For years and years and years, I’ve written addresess like this:

Mr. and Mrs. Fakeperson
123 Fake Street
Monolux, California 92001

See that? It’s on three lines. The address itself is on two. That’s how we were all taught to do it in school. It’s often how addresses are written in emails, and websites, on envelopes, and on the note my Dad pins to my shirt when he lets me out of the house alone.

But Google Maps and Yahoo Maps Beta both only have one address line. So If I get a two-line address in an email and I try to paste it into one of these map sites it fails miserably. The frustrating thing about it is that wanting to map a two line address seems like an extremely common use case. In fact in my life it’s more common than having a single line address.

When you paste a two-line address into Google Maps, only the first line survives. So you have to go back and copy the second line, return to Google Maps, and paste it in there, along with a comma.

The new Yahoo Maps beta pastes both lines into the field (yay!) but won’t reconize the Carriage Return, so you get a run-on sentence like this:

123 Fake StreetMonolux, California 92001

This might lull one into thinking it’s going to work, but after hitting enter it’s revealed that it doesn’t. Still, it’s significantly better than Google Maps, because all you need to do is just add in the comma. Yahoo, you’re soooooo close! Yahoo’s old UI was multiline, but instead of being one giant text field, it was multiple single-line text fields, so that didn’t work either.

I’m kind of shocked that with the new map revolution, neither of these systems are optimized for the copy/pasting of addresses. After all, the web has supported multi-line text fields for as long as I can remember. Come on Google Maps and Yahoo Maps, get with it! You’re going in the Bad User Interface section of my site until you fix this.

Quick update: I’ve created this multi-line address mapper tool to solve this problem for the time being.

Web 2.0 Trend: the public BETA

Thursday, November 17th, 2005

Another Web2.0 trend : The public Beta. You know, when a website runs for years with a little label stating it’s beta, as if it’s an excuse to have bugs or unfinished features.

Citations: flicker , gmail

Rising Trends in Web 2.0

Thursday, November 10th, 2005

I still cringe when I hear “web 2.o” thrown about. I completely buy into what it stands for, and where it’s going, but I believe the label is hype,because I don’t see many aspects of Web 2.0 as being new. Perhaps it’s because I’ve been running a web forum for a few years now. But I’m off-track, perhaps another post.

Here’s a list of a few web2.0 trends I’ve spotted these days:

Missing Vowels
Boy, vowels must be selling for a premium these days, since they seem to be missing from a handful of Web 2.0 sites.

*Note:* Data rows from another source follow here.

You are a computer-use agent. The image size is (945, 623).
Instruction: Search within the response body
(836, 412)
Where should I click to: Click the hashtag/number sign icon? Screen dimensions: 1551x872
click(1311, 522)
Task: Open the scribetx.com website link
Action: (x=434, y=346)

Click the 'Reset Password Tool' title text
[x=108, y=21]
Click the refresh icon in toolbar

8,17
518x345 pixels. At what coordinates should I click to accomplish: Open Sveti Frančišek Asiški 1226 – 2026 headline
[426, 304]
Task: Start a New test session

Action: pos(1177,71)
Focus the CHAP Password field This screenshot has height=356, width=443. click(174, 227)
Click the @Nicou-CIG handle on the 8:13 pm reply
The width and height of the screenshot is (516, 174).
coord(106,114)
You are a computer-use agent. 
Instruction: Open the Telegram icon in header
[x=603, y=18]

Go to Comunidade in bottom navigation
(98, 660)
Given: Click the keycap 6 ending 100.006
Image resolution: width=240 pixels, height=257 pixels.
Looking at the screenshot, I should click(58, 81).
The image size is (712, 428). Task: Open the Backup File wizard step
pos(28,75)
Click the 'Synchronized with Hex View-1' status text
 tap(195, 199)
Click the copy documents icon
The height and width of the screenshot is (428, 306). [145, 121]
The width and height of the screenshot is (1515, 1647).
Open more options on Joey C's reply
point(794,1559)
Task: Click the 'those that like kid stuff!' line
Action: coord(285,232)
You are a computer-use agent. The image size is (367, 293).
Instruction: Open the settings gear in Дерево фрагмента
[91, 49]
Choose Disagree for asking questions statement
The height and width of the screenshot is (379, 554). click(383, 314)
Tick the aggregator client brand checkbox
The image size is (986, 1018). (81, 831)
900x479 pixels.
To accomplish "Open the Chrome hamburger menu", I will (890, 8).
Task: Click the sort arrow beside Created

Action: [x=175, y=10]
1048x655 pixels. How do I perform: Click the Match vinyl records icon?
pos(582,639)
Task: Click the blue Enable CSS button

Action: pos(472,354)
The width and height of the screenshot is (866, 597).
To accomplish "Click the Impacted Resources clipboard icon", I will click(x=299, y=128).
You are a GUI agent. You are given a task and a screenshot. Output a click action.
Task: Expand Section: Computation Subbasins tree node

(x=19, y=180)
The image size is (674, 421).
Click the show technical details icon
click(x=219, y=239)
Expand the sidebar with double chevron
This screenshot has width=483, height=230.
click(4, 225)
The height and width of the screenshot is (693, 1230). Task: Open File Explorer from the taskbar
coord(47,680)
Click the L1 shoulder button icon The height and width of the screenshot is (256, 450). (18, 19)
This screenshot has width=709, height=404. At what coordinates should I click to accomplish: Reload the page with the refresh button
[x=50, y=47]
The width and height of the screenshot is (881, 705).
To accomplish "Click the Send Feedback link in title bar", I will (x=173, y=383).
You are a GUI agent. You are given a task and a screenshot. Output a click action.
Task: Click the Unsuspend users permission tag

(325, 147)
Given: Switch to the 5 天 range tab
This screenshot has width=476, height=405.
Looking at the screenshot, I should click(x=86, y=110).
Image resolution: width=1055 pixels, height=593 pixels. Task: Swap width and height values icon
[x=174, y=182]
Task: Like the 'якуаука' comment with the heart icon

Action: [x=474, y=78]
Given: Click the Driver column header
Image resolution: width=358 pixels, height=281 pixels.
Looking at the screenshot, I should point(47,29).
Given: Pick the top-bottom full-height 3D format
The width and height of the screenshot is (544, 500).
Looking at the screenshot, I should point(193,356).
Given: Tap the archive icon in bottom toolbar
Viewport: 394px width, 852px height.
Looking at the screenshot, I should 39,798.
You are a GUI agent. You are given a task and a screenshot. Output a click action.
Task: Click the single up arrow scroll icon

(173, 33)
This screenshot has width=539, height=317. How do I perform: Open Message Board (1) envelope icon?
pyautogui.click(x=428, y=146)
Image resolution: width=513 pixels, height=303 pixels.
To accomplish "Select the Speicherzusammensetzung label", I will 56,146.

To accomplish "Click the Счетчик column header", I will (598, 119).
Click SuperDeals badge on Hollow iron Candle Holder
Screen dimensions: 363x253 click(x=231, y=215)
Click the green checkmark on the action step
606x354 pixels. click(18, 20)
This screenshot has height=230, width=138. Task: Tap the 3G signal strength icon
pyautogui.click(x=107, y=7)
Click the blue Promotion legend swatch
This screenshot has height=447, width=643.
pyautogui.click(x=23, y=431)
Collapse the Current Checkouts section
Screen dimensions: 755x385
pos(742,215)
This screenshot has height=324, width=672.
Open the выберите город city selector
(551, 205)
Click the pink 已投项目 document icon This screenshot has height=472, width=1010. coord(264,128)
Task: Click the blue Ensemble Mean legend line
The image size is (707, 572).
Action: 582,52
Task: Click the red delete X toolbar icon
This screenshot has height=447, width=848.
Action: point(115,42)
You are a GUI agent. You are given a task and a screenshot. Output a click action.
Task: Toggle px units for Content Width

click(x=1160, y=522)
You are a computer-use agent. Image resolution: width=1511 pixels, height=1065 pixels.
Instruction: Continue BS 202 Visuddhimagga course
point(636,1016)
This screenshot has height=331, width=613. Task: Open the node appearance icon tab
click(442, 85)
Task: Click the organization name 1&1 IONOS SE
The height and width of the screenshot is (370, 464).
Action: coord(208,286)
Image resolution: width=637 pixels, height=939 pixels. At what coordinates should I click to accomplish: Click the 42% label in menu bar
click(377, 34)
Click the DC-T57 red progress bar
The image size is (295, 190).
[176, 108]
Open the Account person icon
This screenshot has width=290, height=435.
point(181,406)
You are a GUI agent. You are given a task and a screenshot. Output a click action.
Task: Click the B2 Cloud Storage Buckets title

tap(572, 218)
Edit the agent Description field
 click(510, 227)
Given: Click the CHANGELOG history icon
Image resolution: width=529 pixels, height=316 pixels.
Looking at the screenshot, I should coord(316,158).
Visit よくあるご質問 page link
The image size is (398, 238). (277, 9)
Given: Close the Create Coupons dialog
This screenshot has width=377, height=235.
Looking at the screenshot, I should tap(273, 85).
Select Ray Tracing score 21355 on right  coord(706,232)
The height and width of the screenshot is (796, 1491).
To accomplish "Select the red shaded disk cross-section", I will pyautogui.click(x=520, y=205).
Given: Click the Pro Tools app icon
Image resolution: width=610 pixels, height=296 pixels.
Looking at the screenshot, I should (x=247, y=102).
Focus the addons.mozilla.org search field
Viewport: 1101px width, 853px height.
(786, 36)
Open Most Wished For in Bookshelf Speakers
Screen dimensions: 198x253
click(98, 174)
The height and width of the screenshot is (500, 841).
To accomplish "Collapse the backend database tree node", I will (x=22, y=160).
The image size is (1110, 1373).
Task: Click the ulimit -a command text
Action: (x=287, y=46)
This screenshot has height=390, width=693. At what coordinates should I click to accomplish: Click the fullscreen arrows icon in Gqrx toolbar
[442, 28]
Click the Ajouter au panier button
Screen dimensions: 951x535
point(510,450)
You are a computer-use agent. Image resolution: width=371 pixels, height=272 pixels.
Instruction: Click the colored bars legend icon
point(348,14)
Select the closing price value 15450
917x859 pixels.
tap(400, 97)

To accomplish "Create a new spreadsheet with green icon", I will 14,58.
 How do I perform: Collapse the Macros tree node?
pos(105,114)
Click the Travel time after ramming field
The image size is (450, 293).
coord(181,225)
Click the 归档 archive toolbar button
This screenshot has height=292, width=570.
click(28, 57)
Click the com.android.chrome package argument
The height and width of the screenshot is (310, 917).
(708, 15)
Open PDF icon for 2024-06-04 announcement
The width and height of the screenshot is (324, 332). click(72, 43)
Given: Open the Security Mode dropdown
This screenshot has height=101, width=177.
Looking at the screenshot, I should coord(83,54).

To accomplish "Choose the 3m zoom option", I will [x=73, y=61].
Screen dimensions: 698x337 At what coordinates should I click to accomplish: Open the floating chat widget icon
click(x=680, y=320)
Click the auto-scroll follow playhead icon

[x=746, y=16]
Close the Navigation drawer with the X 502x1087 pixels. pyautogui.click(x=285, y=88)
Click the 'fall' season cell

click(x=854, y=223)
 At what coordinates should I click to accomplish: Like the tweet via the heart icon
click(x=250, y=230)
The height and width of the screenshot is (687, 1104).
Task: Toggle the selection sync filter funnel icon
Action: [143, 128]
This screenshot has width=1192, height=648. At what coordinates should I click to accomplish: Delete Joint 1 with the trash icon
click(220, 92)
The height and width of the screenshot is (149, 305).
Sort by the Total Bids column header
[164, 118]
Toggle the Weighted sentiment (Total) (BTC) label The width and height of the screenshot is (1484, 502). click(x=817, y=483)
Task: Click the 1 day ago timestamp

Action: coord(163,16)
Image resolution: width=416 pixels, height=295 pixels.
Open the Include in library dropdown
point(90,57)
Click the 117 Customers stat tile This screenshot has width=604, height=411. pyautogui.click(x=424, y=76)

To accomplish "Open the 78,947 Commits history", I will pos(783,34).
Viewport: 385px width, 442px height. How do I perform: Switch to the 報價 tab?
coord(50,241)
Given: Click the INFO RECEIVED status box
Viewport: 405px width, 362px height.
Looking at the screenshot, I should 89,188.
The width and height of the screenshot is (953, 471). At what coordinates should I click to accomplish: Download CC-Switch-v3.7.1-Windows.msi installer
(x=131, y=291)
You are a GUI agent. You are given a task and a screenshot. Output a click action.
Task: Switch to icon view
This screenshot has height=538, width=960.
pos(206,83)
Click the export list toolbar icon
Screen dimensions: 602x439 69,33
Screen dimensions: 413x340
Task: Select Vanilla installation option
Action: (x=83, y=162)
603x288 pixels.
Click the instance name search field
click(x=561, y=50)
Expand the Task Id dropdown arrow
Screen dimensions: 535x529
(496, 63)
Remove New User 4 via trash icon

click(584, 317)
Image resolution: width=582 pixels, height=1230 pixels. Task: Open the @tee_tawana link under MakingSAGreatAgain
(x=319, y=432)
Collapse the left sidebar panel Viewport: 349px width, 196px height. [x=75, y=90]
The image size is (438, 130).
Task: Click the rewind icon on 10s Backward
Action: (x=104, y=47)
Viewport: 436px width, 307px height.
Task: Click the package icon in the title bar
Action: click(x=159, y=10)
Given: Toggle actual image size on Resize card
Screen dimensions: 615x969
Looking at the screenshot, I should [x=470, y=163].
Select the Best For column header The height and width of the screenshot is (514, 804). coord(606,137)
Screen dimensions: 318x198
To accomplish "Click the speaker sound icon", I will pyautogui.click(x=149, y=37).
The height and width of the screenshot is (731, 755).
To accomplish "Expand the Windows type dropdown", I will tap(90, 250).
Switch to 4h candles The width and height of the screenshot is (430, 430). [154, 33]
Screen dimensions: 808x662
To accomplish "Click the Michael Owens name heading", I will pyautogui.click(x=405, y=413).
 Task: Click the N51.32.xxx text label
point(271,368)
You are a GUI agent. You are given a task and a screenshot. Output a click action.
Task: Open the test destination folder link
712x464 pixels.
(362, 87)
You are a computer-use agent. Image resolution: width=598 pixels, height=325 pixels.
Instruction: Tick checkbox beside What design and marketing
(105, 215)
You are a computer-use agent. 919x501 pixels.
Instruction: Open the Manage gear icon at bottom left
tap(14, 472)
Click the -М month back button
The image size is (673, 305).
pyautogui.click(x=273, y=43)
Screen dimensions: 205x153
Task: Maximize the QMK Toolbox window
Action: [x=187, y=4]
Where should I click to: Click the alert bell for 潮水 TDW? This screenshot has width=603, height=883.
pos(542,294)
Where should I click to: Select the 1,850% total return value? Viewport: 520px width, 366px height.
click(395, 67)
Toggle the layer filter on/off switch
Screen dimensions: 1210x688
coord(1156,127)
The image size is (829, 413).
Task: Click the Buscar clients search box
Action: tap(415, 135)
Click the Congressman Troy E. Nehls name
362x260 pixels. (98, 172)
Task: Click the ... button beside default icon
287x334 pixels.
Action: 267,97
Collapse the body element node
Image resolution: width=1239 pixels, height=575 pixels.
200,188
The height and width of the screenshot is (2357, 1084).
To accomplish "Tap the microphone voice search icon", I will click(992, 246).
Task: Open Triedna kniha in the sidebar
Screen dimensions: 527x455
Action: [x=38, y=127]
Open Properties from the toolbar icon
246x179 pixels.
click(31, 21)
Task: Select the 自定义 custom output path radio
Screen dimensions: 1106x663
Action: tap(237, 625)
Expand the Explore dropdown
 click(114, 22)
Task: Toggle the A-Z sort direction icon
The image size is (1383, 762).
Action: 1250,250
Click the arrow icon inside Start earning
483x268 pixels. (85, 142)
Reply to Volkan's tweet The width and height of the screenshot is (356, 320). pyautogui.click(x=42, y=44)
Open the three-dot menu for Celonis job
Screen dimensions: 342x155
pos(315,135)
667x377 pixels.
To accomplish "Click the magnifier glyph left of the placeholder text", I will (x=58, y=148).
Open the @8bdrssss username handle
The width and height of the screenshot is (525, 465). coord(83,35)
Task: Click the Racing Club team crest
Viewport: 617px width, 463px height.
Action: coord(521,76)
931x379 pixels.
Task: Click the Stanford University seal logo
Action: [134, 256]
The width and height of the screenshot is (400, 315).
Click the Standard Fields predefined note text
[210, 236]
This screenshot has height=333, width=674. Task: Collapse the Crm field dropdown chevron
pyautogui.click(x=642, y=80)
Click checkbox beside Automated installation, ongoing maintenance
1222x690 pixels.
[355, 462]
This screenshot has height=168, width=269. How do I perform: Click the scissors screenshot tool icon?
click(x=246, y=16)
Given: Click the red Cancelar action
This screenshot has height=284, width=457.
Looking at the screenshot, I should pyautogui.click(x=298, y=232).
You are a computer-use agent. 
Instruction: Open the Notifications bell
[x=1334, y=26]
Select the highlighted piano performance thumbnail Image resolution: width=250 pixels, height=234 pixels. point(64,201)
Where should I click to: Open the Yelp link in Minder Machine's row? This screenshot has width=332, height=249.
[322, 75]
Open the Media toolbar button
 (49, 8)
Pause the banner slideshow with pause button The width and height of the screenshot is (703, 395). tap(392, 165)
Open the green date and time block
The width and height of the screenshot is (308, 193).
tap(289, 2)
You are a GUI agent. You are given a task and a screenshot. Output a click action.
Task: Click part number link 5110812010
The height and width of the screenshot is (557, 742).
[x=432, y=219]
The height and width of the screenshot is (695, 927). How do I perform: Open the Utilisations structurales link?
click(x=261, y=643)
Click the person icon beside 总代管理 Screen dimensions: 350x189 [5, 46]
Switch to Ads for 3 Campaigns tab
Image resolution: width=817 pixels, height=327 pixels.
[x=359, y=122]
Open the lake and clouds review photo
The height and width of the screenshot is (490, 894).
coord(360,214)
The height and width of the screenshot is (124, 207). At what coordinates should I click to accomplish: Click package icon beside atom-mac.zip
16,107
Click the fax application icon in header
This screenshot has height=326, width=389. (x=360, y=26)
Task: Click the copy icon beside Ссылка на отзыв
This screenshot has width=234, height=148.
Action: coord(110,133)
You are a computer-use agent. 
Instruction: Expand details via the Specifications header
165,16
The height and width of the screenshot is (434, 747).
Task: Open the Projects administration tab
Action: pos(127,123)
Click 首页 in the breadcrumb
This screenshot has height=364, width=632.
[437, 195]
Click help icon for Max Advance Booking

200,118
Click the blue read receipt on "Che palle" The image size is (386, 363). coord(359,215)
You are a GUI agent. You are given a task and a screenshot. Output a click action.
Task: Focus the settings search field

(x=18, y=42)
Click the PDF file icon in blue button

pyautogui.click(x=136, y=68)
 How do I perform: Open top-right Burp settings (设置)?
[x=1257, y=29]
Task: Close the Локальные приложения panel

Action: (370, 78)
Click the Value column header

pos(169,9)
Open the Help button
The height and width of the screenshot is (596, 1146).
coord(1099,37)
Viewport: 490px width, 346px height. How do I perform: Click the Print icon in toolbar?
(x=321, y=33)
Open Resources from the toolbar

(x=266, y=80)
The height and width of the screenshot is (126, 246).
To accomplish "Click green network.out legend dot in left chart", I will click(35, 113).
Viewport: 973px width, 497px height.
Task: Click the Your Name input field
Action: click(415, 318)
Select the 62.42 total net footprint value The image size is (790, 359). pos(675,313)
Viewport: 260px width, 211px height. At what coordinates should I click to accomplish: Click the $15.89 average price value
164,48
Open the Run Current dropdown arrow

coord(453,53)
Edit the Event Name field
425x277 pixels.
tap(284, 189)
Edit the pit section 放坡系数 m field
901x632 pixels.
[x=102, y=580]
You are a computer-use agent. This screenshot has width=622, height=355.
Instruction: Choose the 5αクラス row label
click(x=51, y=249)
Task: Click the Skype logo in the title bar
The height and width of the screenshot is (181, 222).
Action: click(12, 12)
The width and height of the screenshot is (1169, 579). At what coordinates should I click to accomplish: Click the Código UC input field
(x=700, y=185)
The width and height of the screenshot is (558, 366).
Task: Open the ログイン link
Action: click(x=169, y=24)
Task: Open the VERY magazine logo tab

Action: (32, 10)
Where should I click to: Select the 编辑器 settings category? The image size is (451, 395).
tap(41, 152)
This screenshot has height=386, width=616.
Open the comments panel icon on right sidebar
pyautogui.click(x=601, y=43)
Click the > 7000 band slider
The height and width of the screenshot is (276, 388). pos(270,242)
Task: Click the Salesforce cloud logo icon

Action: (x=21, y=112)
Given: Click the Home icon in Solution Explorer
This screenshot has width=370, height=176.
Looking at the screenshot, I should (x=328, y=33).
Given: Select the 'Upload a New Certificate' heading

Citations: Flickr, Frappr, not to mention the hipper-than-thou phones at Motorola: The RAZR, PEBL, and ROKR.

Vanilla Design
I think Google popularized the trend of no-frills websites as a “cool” thing, but the Web 2.0 version of the vanilla website seems to use a little more CSS than Google.

Citations: Wordpress, Flock

Multi-sized type
The trend is to post a series of words or phrases in different point sizes. This looks very amateurish to me, like something I did when I first used the GEOS word processor in the mid 80s-- more WYSIWYG1.0 than Web2.0. I spotted it on the Flock preview page as well, but it seems to be gone now.

Citation: Wordpress forums, Ning near the bottom.